I don't live in Las Vegas, although I do live in the Vegas metro area (Clark County), which has more than 85% of the state's population.  I live about ten miles from the south end of The Strip.

Things have improved greatly in my neck of the woods in the last year or so.  Where many houses in my area were up for sale or foreclosed, that is not so now.  In my village I can think of perhaps three out of 200 houses that are for sale.  The realtor who keeps track of for sales in our community of 7000+ shows about 125 houses for sale now, where previously there were as many as twice that.  Prices are lower than they were, but not rock bottom.

At the top, my house was worth perhaps $450K. and recently it appraised for $312K.  It is 2400 sq. ft. (including a casita), 3 bedrooms, 3 baths, den, great room and kitchen (why, I don't know, but it came with it).  I don't feel bad about the "loss" cause it was on paper.  We didn't sell so it didn't matter.  We paid $330K, so our loss wasn't much.

While it is true that some businesses closed around here in the past couple of years, things are looking up.  We have new restaurants and stores, some of them major companies, such as Niketown, Staples, Petco, and Target all opening up in the past year.

We have two new Farmers Markets on different days.  In a nearby strip mall one of the restaurants has Food Truck Saturdays, where they sponsor four or five different food trucks in front of the restaurant for three hours.  It is a great revitalizer for the area, bringing in many people.  The restaurant is a bakery/restaurant, and doesn't compete directly with the trucks, but rather complements them.  I went with friends last week, and both the restaurant and the trucks were very busy.

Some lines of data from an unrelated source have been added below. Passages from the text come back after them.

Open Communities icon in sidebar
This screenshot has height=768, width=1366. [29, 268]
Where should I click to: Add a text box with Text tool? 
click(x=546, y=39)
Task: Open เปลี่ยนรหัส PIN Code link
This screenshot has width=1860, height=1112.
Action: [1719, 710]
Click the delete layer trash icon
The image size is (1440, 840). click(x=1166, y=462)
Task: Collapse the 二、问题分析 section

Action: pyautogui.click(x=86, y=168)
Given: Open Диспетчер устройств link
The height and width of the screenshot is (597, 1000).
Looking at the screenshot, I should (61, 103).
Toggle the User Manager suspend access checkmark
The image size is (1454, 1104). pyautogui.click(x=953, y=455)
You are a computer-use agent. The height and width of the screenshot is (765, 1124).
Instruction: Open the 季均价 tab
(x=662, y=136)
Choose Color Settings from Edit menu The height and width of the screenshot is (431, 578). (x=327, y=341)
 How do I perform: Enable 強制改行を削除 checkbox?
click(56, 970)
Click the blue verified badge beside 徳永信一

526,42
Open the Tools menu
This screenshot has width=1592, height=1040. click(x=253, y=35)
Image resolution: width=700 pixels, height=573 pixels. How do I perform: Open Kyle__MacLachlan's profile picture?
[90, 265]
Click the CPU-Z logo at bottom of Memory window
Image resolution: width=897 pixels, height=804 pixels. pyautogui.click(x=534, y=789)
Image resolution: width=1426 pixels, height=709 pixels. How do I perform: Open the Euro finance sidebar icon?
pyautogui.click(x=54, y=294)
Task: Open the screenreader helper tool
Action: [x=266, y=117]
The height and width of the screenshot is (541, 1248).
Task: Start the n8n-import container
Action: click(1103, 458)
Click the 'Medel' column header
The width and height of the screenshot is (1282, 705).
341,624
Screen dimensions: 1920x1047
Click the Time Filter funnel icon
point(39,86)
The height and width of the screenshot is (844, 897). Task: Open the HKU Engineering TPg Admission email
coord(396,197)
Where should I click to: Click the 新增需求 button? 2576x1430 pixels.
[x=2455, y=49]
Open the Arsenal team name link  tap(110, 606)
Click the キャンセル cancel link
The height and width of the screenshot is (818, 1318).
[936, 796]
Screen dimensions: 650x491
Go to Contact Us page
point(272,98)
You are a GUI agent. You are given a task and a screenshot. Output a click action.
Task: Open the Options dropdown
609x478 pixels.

So I say all this to say what?  Just that you shouldn't paint a whole area with the brush of what you saw.  It is a long, hard journey,  but things are looking up.

Fern


----------



## Passepartout (Nov 21, 2011)

*Glass half-full/Glass half-empty*

It all depends on how one wants to see it. If you haven't been to an area since boom-times, it looks pretty gloomy now. On the other hand, if the last time you visited Vegas was Spring/Summer of '10, you can see definite signs of life. It isn't happening as fast as we'd like anywhere in the country, but things are improving.

We all wish the homeless had places to be that was out of sight of the tourists, but the reality is, the Strip has the best panhandling and handouts. Next time you are in Mexico, spend some time near the Cathedral Square in whatever city you visit. You will see lots of mothers training their offspring in the fine art of begging. This is not a local phenomenon.

I will continue to see the glass as half-full.

Generous ongoing contribution to organizations like Salvation Army and local soup kitchens will help a larger number of homeless than individual contribution on the street.

Jim


----------



## JeffW (Nov 21, 2011)

Fern Modena said:


> ... They somehow didn't follow the news and thought that we still had them...



At least there's still the appearance of Vegas being a desireable place to come.   I'm sure there are just as many homeless (%-wise) in cities like Philadelphia, Cleveland, or Detroit.  The difference though - they are probably all native.  Unlikely that there are a lot of people leaving say Memphis for Detroit, thinking things are going to be better there.  

For those that aren't homeless, do we like seeing this?  Probably not.  But if YOU were homeless, would you rather be in in Cleveland on the the Vegas Strip?  It's certainly a lot nicer place to be, with a lot more people walking by with disposable income.  It's ironic that for those that might be trying to get away from scenes like this by going to all inclusive resorts (thinking Mexico and Carribbean ones specificically), you often need to pass through worse than this to get to them.  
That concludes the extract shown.